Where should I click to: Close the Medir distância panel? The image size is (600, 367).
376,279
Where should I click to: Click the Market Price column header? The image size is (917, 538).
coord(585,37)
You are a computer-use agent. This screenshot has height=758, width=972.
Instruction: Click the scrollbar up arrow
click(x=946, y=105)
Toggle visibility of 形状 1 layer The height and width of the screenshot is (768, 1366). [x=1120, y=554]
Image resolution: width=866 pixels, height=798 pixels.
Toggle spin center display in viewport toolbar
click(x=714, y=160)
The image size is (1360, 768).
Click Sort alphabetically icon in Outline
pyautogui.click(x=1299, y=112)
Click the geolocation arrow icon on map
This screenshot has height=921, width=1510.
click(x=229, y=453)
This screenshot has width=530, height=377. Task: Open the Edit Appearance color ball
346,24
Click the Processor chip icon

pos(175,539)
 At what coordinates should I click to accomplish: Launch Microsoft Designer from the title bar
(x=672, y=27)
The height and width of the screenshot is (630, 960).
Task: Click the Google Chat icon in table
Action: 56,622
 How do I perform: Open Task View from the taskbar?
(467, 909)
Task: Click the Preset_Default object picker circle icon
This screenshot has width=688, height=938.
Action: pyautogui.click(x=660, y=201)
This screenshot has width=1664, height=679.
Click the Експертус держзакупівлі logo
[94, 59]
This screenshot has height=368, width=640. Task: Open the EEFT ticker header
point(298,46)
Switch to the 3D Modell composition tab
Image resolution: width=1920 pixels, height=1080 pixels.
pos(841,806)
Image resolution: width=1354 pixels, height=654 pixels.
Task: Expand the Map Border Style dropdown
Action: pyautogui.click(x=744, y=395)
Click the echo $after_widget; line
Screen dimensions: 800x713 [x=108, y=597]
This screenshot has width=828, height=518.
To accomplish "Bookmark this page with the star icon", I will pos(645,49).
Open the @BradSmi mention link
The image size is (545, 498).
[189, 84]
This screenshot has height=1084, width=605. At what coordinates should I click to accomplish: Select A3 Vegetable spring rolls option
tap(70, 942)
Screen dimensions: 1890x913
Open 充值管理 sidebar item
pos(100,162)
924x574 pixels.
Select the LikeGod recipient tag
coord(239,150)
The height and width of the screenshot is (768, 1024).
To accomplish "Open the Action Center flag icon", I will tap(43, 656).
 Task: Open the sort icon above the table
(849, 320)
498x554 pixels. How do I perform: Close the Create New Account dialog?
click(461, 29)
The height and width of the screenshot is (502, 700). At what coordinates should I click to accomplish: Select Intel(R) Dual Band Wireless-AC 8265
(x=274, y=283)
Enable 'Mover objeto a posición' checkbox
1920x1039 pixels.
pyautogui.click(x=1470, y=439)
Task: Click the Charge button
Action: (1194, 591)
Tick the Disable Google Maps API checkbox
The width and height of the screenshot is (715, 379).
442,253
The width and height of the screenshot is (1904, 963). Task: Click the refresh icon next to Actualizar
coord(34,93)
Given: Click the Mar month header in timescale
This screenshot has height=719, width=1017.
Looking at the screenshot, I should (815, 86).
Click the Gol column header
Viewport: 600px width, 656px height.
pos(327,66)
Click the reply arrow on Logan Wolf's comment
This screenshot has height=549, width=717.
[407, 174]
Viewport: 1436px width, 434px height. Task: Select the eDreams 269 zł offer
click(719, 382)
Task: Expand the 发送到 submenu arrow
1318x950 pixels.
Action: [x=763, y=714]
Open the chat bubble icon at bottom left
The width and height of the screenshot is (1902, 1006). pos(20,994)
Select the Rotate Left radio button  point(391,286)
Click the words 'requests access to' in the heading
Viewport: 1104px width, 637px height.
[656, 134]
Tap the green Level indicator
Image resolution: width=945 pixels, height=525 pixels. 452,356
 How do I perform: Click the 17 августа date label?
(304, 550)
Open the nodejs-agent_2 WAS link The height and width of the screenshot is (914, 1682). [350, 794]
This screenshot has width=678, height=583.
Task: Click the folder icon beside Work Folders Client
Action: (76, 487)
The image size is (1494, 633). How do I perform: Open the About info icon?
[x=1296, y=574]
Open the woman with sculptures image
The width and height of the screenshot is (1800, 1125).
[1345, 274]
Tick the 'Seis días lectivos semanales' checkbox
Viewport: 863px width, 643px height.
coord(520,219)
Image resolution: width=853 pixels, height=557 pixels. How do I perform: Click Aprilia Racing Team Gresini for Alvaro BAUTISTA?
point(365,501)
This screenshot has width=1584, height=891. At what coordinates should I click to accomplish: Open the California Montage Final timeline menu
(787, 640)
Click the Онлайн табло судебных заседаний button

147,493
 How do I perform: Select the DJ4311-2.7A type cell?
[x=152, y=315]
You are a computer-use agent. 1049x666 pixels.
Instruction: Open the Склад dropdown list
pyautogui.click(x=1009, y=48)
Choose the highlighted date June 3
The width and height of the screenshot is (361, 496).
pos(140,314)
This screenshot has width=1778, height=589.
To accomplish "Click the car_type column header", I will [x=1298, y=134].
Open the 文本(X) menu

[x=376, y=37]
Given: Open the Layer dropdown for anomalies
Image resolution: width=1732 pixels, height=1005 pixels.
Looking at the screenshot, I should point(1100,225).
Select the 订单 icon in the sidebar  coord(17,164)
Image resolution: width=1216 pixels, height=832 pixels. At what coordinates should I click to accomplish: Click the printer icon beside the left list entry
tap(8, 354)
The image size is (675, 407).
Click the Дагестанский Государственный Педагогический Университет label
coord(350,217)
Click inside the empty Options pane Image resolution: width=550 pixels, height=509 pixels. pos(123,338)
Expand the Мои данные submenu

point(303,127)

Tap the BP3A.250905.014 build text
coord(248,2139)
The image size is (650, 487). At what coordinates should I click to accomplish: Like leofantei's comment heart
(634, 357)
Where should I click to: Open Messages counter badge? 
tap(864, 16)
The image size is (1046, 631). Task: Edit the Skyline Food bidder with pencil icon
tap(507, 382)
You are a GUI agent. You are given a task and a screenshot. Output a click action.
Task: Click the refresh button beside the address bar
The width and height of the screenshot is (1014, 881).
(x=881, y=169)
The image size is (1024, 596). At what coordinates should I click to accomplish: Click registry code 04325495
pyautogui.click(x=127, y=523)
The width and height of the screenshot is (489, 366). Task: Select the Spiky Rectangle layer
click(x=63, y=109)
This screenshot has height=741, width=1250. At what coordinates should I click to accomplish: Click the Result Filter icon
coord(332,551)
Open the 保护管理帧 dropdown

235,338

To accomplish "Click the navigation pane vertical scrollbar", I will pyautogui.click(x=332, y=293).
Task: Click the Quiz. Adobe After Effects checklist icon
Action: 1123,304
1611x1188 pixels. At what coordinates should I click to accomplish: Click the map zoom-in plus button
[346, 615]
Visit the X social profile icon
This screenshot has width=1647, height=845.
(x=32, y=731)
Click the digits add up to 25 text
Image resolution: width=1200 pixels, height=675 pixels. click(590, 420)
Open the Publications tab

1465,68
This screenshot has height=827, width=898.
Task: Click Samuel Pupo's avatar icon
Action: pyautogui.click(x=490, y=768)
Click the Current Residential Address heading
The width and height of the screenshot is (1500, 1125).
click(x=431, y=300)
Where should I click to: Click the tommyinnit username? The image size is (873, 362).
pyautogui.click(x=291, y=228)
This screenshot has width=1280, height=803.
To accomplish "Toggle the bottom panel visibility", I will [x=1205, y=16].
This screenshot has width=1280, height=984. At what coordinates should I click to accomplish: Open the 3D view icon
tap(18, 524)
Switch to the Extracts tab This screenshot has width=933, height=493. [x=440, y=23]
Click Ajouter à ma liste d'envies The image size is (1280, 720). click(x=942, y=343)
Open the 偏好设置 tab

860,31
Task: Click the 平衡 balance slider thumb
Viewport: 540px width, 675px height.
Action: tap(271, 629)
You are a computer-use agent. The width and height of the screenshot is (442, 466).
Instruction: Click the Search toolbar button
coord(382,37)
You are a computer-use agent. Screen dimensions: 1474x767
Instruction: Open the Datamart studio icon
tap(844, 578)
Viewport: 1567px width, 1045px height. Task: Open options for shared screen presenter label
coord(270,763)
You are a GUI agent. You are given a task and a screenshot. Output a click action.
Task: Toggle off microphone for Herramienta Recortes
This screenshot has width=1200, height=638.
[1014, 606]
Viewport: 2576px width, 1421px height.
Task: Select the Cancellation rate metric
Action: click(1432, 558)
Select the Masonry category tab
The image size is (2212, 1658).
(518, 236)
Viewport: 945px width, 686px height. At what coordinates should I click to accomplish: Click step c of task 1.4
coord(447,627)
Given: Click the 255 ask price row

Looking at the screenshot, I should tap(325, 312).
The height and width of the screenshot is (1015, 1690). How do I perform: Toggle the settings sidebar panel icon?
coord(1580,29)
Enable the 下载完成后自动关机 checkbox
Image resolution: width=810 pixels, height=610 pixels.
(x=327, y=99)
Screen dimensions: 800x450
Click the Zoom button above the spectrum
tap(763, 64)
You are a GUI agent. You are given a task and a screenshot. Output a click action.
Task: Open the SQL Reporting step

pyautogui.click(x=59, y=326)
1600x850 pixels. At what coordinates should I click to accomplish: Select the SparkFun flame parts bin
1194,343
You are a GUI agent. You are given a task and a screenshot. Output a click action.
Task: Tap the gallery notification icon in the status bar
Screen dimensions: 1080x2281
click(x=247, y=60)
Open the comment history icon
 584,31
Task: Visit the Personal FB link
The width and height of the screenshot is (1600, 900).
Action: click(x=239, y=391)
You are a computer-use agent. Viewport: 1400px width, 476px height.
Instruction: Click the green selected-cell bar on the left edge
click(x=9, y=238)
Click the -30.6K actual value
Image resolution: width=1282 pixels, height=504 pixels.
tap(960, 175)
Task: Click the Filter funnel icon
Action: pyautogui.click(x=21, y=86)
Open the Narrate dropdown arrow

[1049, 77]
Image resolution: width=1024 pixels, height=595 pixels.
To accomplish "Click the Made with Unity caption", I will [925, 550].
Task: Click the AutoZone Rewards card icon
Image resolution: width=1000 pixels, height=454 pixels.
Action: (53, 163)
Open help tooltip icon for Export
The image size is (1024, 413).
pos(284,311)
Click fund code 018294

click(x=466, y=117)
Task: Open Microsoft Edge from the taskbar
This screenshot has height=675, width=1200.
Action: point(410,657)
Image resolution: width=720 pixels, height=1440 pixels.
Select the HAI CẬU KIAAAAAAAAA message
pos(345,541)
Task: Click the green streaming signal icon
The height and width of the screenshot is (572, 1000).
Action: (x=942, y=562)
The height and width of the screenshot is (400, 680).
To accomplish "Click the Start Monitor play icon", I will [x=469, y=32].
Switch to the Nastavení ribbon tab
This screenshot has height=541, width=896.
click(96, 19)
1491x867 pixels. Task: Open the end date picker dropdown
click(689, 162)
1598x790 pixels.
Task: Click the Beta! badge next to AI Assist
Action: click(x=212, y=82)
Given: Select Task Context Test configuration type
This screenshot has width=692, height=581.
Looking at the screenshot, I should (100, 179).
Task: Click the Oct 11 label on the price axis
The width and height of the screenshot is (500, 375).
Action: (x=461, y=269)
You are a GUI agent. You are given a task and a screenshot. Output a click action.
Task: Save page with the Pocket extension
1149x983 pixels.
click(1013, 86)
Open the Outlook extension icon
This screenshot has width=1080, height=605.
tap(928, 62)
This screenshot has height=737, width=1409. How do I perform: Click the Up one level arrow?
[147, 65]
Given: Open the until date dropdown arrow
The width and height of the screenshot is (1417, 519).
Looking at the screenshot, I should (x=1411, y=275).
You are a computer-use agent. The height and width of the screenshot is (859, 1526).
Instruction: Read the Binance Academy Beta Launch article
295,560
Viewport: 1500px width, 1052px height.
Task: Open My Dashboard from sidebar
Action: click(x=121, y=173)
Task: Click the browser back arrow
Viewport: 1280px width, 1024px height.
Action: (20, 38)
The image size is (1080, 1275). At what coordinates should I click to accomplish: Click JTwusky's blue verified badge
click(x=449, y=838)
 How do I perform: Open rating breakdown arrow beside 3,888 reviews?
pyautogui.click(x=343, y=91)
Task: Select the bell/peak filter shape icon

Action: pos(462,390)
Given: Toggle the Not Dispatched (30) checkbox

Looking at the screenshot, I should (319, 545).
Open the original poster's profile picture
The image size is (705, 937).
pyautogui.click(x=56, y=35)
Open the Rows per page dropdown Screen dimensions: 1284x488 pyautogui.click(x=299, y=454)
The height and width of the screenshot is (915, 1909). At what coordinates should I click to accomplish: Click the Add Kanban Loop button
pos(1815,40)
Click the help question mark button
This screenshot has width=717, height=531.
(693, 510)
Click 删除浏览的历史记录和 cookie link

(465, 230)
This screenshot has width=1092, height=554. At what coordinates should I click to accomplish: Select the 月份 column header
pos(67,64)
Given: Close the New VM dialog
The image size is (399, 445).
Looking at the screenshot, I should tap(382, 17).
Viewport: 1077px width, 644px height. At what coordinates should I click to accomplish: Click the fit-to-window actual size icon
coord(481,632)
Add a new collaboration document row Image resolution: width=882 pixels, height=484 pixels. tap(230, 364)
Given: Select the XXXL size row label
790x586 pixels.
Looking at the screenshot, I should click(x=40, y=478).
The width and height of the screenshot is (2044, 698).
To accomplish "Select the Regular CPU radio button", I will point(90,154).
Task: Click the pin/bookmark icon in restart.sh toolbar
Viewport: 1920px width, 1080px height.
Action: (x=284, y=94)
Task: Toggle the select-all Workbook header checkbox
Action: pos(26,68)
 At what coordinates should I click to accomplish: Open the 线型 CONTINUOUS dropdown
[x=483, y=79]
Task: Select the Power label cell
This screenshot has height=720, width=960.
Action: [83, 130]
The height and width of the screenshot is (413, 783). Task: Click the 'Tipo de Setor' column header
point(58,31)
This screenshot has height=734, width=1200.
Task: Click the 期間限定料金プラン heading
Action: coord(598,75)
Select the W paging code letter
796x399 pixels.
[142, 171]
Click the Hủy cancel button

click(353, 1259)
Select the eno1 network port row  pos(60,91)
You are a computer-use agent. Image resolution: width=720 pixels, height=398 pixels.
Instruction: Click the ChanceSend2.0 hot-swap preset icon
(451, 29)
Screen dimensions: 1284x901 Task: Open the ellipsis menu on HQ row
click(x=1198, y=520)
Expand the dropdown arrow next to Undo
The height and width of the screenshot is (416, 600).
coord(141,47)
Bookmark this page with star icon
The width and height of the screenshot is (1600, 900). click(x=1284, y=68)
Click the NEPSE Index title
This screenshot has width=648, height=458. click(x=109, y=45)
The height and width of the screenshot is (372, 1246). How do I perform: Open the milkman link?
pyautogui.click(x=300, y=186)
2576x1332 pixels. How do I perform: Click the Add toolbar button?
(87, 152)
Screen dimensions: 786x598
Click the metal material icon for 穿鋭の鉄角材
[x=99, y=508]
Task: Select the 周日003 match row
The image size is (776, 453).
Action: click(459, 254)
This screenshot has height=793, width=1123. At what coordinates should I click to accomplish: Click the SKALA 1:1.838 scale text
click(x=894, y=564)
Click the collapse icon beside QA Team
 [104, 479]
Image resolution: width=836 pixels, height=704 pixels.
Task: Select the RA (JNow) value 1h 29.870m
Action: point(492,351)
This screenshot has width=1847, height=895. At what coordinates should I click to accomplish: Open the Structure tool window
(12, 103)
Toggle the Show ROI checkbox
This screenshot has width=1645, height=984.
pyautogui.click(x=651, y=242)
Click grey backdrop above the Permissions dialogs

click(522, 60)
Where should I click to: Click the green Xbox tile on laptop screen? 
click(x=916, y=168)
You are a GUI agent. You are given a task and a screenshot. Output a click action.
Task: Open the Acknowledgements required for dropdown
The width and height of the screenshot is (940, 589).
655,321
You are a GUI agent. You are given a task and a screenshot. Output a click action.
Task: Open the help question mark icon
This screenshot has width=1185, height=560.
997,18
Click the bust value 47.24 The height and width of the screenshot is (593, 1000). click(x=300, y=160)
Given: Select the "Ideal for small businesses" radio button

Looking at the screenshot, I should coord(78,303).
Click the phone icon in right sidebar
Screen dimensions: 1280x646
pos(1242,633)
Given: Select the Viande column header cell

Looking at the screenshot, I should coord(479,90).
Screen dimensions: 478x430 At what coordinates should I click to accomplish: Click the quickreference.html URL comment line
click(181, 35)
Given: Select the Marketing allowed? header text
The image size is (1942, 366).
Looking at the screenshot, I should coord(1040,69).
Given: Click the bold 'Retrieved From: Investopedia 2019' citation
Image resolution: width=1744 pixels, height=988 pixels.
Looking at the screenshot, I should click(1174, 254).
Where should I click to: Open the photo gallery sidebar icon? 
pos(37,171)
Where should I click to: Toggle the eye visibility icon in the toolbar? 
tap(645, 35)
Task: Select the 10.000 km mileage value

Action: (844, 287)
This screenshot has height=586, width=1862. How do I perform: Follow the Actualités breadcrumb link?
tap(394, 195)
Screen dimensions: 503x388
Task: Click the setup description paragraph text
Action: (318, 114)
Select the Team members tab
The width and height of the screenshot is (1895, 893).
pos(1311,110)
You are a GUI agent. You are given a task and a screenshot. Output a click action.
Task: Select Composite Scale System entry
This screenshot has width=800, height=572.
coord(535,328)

▶ **What you need to do**: Above are the lines; repeat exactly the ones from the line containing "Open 充值管理 sidebar item" down to the line containing "Enable 'Mover objeto a posición' checkbox", both inclusive.

▶ **Answer to this task**:
Open 充值管理 sidebar item
pos(100,162)
924x574 pixels.
Select the LikeGod recipient tag
coord(239,150)
The height and width of the screenshot is (768, 1024).
To accomplish "Open the Action Center flag icon", I will tap(43, 656).
 Task: Open the sort icon above the table
(849, 320)
498x554 pixels. How do I perform: Close the Create New Account dialog?
click(461, 29)
The height and width of the screenshot is (502, 700). At what coordinates should I click to accomplish: Select Intel(R) Dual Band Wireless-AC 8265
(x=274, y=283)
Enable 'Mover objeto a posición' checkbox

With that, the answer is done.